Tegen mijn tantes zeg ik altijd ‘u’. Tegen mijn ooms. Tegen mijn schoonmoeder. En ook tegen de dokter. De deskundige van de bank. Uit respect. Omdat het zo hoort. Maar tegen anderen zeg ik meestal maar één keer ‘u’. Bij de eerste ontmoeting. Daarna zegt mijn gesprekspartner meestal toch ‘zeg maar je’. Hoewel ik weet wat er gaat komen, blijf ik bij iedere eerste ontmoeting weer ‘u’ zeggen. Waarom eigenlijk?

Even beleefd overkomen

In het Volkskrant artikel  benadrukken Schouten en Pellikaan dat ‘u’ een teken van beleefdheid is. Dat is zeker een reden om te beginnen met ‘u’. Door dat ene lettertje kun je meteen laten zien wat voor iemand jij bent: iemand met goede manieren. Die goed opgevoed is. Zo maak je al meteen een goede indruk. Let er vervolgens wel op dat je niet slurpt bij het drinken van je koffie. En laat vooral geen boer.
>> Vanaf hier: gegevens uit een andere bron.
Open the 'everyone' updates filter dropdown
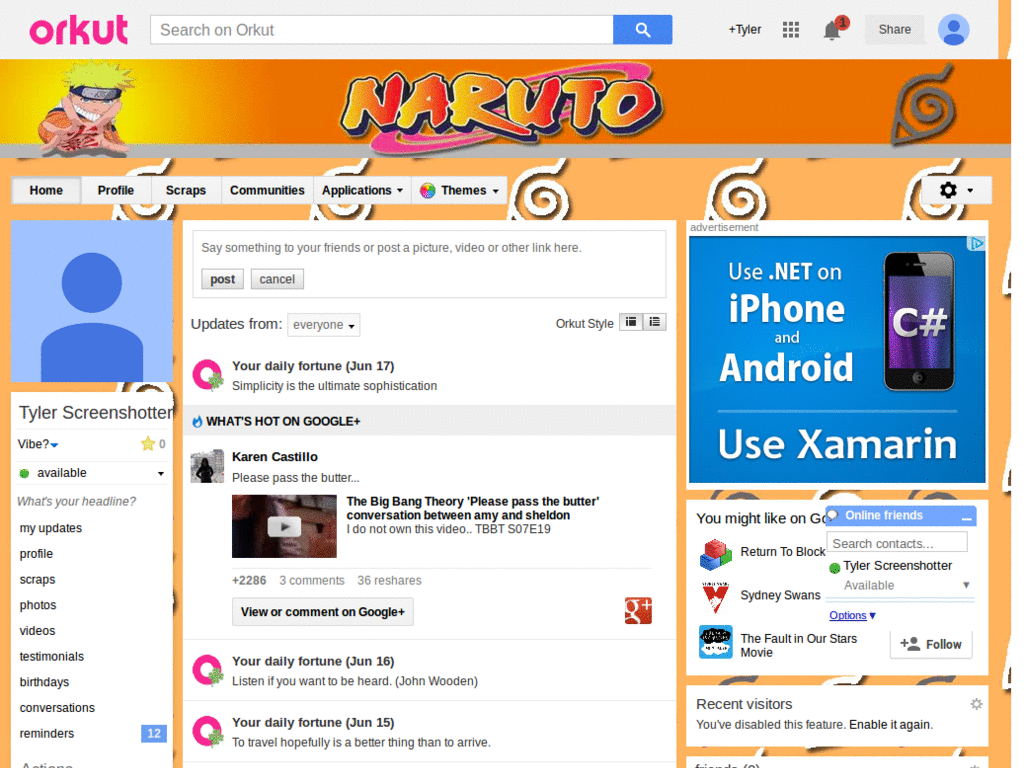 [323, 324]

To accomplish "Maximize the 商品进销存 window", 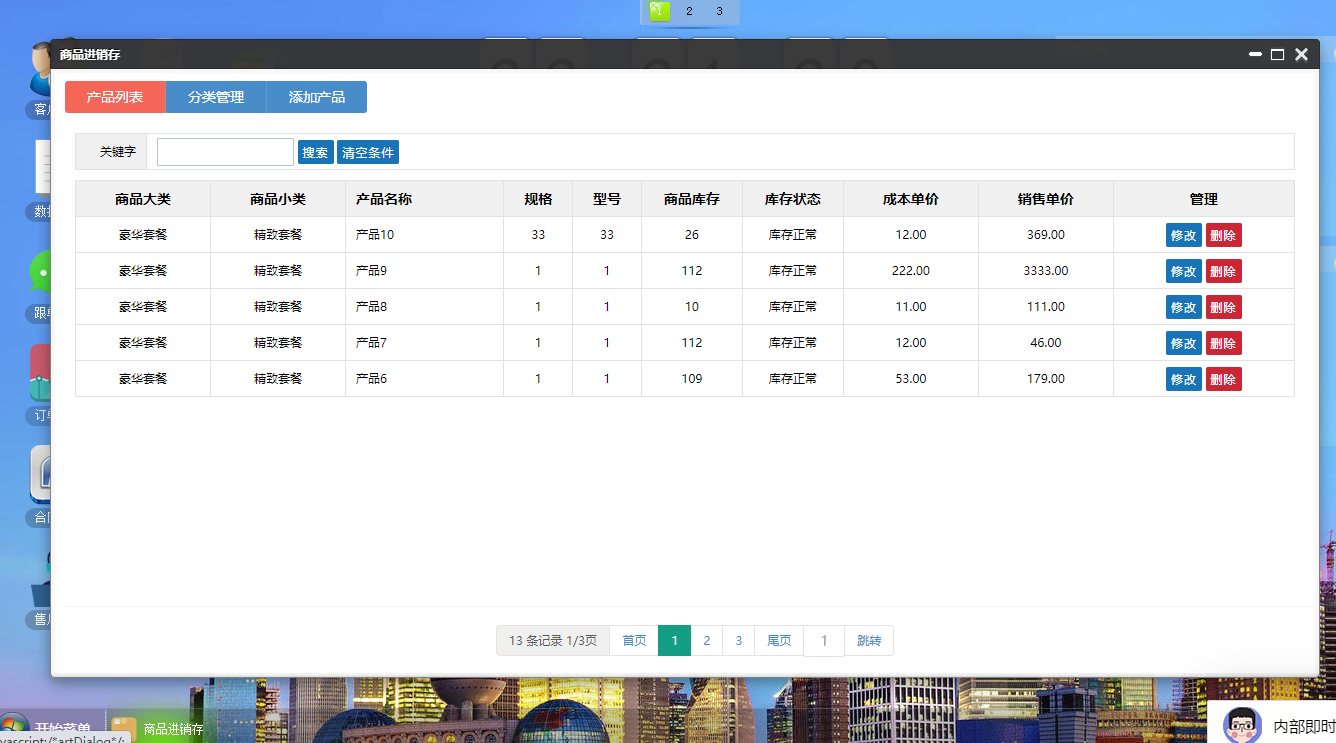I will pos(1277,55).
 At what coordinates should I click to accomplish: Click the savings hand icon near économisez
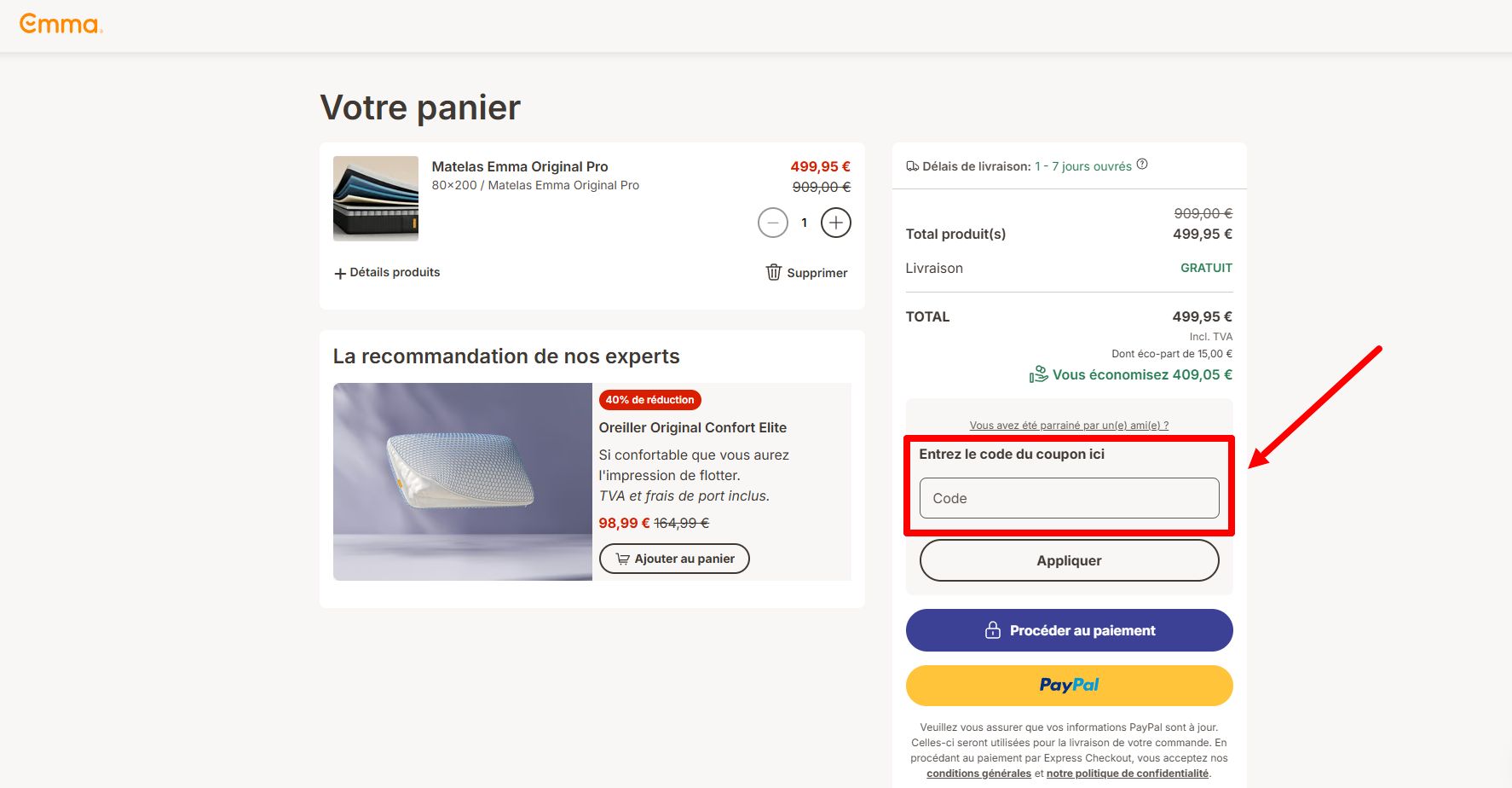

Eén keer autoriteit erkennen

“Wat is er mis met de erkenning van autoriteit?”, vragen Schouten en Pellikaan zich af. Helemaal niets, natuurlijk. Als je gesprekspartner tenminste hoger in aanzien is. De autoriteitsreden geldt volgens mij niet voor mensen die je toevallig ergens ontmoet. Die je spreekt op een feestje. Of in het stadion. Maar wel als je bijvoorbeeld een sollicitatiegesprek hebt. Door ‘u’ te zeggen, laat je zien wat jouw positie is ten opzichte van de ander. Hij is de baas. Die waarschijnlijk wel zegt: ‘Zeg maar je’. Zoals bijna alle managers dat tegenwoordig doen. Zo wil hij laten weten dat hij net zo als jij is. Maar ondertussen vindt hij het wel fijn dat je een keer ‘u’ tegen hem zegt.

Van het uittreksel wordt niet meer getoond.